Le jour de guerre est arrivé

Une pépite, avec la Commune de Paris en fond d’écran
De
Laurent Seksik,
Gallimard
Parution en 2026
119 pages
17 €
Notre recommandation
4/5

Infos & réservation

Thème

 Lucien Latour apprend le métier des armes dans la prestigieuse école militaire de Saint-Cyr, à l’aube de Sarajevo et de la nouvelle guerre qui menace après Sedan. Orphelin dès la prime enfance, il a grandi chez sa grand-mère paternelle qui l’a élevé dans le mythe de l’homme qu’elle a aimé cinquante ans plus tôt, aimé d’un amour aussi intense qu’éphémère avant qu’il ne plonge lui-même dans l’horreur de la guerre, celle qui nous vaudra notamment

de perdre l’Alsace et la Lorraine, celle dont l’épilogue, la Commune de Paris, prendra l’aspect d’un combat fratricide entre les Insurgés et les Versaillais, tous français et patriotes. Au fil des découvertes du petit-fils et des confidences de la grand-mère, se dessine ainsi le portrait du Capitaine Végan, un officier zélé  qui ne renoncera jamais à l’obéissance, sinon une fois et dans des conditions fatales, participant ainsi au suicide collectif occidental qui réussira cette performance, en quelque trois quarts de siècles et en trois guerres, de décimer trois générations de la jeunesse mâle de tout un continent.   

Points forts

  • Le rythme des révélations de la grand-mère imposé par les permissions du petit-fils.
  • Les lettres poignantes de Lucien Végan à Chloé, avant qu’elle ne fût mère, des lettres qui participent du récit.
  • Le personnage de Chloé, mélange de féminité, de courage et de bravoure, cette dernière qualité qu’on prêtait d’ordinaire aux hommes.
  • Le style, sobre et plein de charme à la fois, servi par Chloé, encore elle, et son petit-fils Lucien dont chaque retour est accueilli comme celui de l’enfant prodigue.

Quelques réserves

Aucune, ce récit est un petit miracle de concision, de sensibilité et de pertinence.

Encore un mot...

En moins de cent-vingt pages, dans un style simple et poignant à la fois, l’auteur traite de tous les sujets : l’absurdité de la guerre, la vanité des hommes, l’aveuglement des chefs, la sensibilité et le courage des femmes, le secret de famille, la trahison, la vérité et la légende, l’héroïsme et l’obéissance aveugle, l’ordre nécessaire, l’ambition politique et l’ambition tout court…Tout est dit, suggéré, analysé, compris et au bout du compte, sujet à débat ! 

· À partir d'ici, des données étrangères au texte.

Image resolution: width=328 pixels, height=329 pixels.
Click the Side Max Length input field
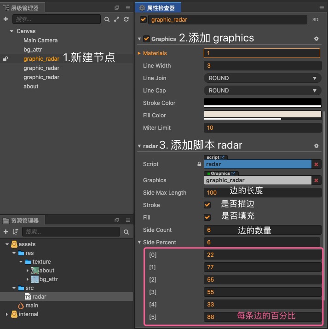[x=262, y=193]
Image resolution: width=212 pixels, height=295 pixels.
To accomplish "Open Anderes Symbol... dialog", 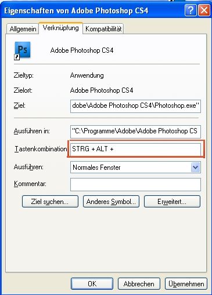I will [x=111, y=202].
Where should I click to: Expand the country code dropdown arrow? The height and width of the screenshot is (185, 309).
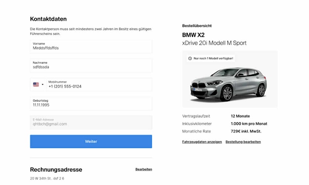tap(42, 84)
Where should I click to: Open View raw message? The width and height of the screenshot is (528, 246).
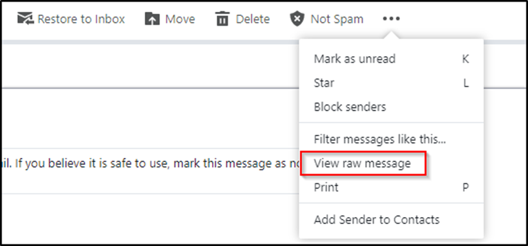pyautogui.click(x=362, y=163)
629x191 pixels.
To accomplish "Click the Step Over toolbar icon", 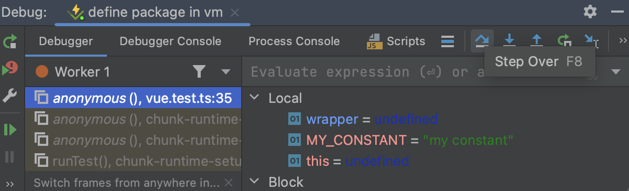I will pos(481,41).
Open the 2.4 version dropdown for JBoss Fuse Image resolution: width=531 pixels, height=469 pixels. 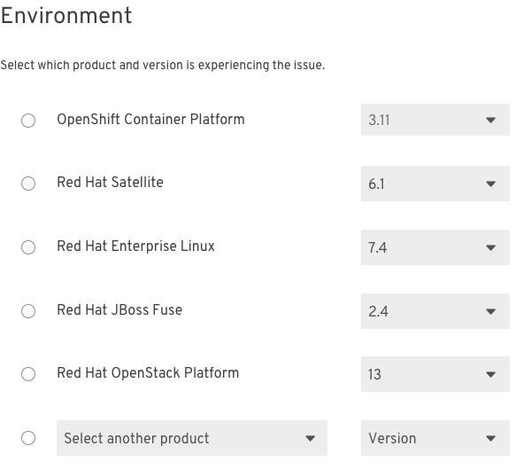click(x=435, y=311)
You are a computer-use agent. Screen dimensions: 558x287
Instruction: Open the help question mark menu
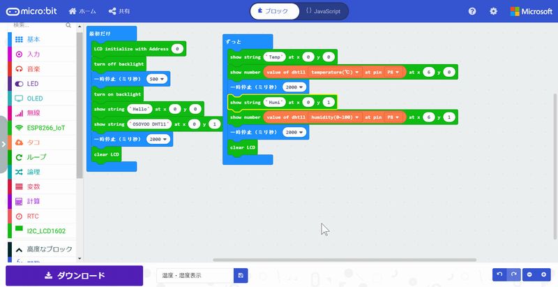(472, 11)
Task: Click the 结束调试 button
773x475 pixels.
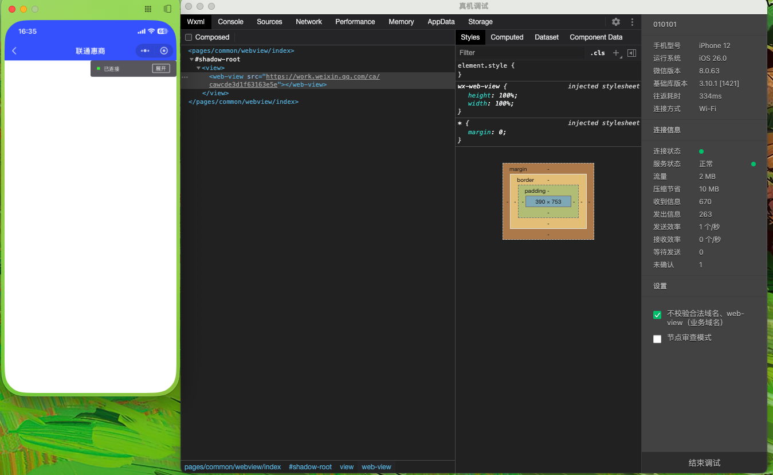Action: [704, 463]
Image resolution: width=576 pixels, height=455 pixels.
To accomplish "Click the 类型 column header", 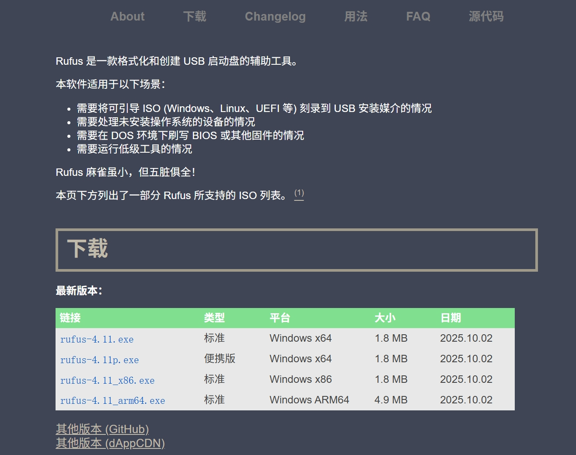I will click(214, 318).

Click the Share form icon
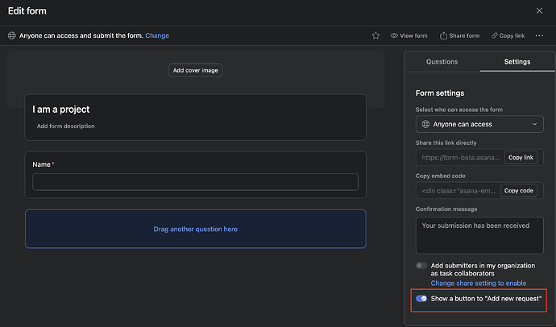coord(442,35)
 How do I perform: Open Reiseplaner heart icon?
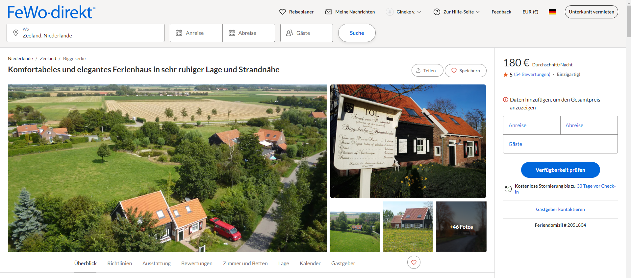[282, 12]

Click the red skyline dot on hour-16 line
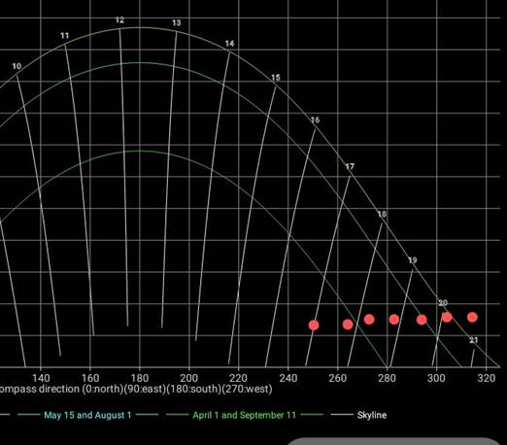314,325
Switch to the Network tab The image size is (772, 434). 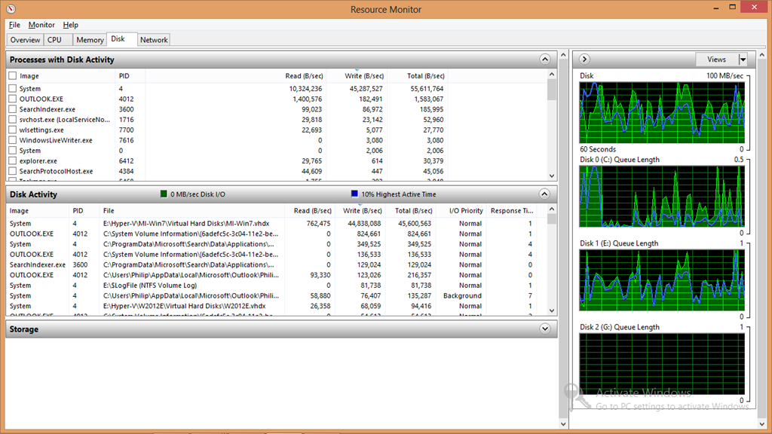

 Et si, au terme de ce récit, le lecteur est happé par le pessimisme, par le désespoir, celui des femmes qui ont aimé et enfanté tous ces hommes pour les voir mourir finalement, l’espoir revient avec Chloé qui n’est pas morte, en ce sens qu’elle vit à travers son petit-fils qui saura se souvenir du message de cette grand-mère aussi fantasque que souffrante, en pouvant affirmer, comme Cioran dans ses cahiers : « Je n’ai jamais cru à l’espoir, mais j’ai toujours aimé ceux qui en avaient ».

Une phrase

 « Je me sentais comme appelée. Je n'entendais plus le bruit des fusils. Je ne voyais plus les cadavres sur les trottoirs. La canonnade ne martelait plus mes oreilles. Même la supplique d'un blessé encore conscient, qui m'implorait en me tendant la main, n'a pas fait ralentir ma marche. Une voix intérieure me sommait d'avancer ». P.106

L'auteur

Laurent Seksik est à la fois médecin et écrivain, romancier, critique littéraire et même scénariste de bande dessinée. Sa carrière de médecin n’a pas à rougir de ses talents d’auteur. Interne des hôpitaux de Paris, il a fait fonction de radiologue en qualité de chef de clinique des Hôpitaux. En littérature, il s’intéresse plutôt à la folie, à la maladie mentale. Il a publié son premier roman Les Mauvaises Pensées en 1999, pour lequel il obtient le Prix Wizo encore La Folle Histoire, un deuxième qui paraît en 2004 et reçoit le Prix Littré. Mais c’est sans doute pour Les Derniers Jours de Stefan Zweig, publié en 2010, qu’il se fait vraiment connaitre, un récit avec le suicide en épilogue, dont L’Obs dira que « traduit en quinze langues, il a connu un formidable succès ».